◆ **WHAT IS NEEDED**
Below are the records; copy out every line that holds the word "agent".

◆ **DATA SUPPLIED**
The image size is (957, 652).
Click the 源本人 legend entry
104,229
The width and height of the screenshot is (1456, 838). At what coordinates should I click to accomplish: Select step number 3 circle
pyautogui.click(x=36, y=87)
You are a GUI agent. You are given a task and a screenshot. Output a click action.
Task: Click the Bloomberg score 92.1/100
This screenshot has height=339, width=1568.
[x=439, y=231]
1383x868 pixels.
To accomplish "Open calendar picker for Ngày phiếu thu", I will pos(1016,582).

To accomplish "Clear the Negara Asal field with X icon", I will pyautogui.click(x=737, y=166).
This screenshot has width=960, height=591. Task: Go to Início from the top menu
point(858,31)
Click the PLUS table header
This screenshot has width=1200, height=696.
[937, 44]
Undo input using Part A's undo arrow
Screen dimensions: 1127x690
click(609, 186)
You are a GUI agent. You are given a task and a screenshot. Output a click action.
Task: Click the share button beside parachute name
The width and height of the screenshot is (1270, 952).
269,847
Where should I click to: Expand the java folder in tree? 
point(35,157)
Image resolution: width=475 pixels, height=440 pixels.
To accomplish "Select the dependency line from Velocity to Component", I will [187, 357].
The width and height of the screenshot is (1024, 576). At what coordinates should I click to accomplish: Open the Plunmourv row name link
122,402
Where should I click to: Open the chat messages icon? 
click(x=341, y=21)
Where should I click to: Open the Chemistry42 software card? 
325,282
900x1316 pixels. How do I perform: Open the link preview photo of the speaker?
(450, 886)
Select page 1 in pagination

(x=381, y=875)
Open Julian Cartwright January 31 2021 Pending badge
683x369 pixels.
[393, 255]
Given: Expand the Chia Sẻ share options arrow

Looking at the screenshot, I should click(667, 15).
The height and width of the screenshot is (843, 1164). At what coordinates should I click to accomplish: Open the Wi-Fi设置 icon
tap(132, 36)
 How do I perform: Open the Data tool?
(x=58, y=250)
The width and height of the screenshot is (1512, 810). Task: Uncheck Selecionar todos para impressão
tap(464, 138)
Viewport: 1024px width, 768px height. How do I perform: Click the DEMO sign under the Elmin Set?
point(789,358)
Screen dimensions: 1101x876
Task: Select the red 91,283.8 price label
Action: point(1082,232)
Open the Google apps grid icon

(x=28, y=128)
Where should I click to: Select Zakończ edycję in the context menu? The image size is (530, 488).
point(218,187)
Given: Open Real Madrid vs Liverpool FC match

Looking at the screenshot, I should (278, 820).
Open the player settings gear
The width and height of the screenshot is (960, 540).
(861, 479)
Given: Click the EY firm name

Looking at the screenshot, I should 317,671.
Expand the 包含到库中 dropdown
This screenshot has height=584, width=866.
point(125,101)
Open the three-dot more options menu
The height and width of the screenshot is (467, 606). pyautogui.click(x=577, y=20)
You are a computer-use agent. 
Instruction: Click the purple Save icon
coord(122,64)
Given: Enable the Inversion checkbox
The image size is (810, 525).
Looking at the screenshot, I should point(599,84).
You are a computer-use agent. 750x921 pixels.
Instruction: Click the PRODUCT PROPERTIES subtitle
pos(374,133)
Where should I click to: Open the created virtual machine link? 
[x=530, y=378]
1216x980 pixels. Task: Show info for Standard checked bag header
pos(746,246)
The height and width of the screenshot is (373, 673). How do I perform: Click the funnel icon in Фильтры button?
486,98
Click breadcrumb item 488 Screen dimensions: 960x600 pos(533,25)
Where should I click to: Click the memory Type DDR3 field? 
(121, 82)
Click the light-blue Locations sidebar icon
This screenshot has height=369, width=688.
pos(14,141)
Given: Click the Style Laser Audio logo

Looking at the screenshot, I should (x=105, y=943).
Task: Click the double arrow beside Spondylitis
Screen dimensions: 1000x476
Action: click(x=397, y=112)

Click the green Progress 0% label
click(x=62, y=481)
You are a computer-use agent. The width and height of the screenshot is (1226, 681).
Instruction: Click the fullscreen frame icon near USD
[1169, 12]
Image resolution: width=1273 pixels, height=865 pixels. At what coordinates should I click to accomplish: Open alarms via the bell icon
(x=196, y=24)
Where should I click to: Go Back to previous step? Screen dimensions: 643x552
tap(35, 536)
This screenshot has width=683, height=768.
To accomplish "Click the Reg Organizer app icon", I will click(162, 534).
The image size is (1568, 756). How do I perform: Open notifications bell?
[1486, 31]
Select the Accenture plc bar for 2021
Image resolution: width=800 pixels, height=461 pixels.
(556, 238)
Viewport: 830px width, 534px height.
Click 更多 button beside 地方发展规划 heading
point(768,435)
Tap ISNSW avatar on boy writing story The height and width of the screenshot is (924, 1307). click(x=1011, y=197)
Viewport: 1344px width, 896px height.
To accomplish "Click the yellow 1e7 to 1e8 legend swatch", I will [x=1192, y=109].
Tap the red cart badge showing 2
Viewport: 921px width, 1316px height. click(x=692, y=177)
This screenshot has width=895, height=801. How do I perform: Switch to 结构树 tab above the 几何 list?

◆ **FINISHED TASK**
You are a GUI agent. You are given a task and a screenshot. Output a click action.
You are a GUI agent. You are given a task and a screenshot. Output a click action.
You are a computer-use agent. 
You are a computer-use agent. 750x921 pixels.
You are a computer-use agent. The width and height of the screenshot is (1226, 681).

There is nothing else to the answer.